**EXERCISE BRIEF**
Lines below that hold the word "name" must be copied in full.

○ ○ ○

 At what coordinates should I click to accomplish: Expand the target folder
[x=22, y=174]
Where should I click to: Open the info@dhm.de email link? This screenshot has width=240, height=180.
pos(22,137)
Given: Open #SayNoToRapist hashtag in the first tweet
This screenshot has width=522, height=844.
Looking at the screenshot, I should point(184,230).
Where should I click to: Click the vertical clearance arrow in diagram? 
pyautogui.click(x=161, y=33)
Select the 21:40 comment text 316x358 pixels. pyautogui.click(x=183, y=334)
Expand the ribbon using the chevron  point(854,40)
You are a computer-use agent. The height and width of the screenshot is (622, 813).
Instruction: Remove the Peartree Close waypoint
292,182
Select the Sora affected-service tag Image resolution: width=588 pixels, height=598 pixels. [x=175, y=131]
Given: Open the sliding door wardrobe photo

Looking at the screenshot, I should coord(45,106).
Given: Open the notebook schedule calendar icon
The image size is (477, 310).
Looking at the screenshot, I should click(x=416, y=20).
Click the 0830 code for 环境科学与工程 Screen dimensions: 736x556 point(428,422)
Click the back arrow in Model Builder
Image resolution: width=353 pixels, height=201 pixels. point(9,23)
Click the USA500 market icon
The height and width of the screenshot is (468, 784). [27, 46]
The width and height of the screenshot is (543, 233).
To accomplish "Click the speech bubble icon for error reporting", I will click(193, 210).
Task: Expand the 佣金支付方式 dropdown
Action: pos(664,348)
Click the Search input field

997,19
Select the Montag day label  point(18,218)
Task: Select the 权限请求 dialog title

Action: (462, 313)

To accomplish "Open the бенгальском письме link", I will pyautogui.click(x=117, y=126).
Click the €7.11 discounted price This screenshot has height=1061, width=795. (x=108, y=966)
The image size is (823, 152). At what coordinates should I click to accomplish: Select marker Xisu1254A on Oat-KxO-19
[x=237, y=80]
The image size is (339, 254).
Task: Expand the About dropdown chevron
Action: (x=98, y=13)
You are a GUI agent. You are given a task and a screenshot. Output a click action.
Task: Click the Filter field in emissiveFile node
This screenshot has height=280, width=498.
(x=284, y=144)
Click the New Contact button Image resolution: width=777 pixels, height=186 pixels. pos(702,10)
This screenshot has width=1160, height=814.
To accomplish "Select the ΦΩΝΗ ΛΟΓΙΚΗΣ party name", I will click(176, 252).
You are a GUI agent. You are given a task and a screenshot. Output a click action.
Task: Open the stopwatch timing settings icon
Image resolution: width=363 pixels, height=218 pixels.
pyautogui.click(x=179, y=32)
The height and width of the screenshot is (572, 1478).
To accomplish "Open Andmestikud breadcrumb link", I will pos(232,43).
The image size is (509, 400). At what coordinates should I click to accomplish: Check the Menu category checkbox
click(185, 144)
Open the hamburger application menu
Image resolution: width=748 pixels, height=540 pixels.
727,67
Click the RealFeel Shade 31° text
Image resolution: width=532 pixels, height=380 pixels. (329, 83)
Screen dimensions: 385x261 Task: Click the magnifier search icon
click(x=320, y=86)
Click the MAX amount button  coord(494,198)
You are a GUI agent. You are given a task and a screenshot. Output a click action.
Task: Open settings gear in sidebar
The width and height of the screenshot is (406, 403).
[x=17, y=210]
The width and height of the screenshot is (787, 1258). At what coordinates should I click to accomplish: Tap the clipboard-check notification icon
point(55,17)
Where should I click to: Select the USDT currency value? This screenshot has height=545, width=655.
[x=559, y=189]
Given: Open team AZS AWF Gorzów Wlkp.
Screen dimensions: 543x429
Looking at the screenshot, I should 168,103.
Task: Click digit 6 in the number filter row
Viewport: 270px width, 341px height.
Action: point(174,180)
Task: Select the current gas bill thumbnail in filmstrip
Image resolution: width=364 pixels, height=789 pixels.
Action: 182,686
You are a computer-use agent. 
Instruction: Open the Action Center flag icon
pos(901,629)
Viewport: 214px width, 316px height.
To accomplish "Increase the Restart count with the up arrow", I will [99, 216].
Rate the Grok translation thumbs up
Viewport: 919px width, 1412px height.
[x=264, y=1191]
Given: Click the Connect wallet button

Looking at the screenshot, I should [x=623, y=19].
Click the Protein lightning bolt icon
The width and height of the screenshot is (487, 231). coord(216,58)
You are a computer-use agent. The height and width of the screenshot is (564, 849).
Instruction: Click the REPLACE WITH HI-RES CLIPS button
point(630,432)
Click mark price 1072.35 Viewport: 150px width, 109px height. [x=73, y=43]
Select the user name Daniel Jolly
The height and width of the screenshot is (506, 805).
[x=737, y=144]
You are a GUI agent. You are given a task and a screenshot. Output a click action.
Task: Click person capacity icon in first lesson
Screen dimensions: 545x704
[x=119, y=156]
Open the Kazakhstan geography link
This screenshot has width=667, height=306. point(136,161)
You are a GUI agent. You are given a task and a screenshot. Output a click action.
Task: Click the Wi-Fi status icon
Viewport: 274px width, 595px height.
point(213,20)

○ ○ ○

**OUTPUT**
To accomplish "Select the ΦΩΝΗ ΛΟΓΙΚΗΣ party name", I will click(176, 252).
Select the user name Daniel Jolly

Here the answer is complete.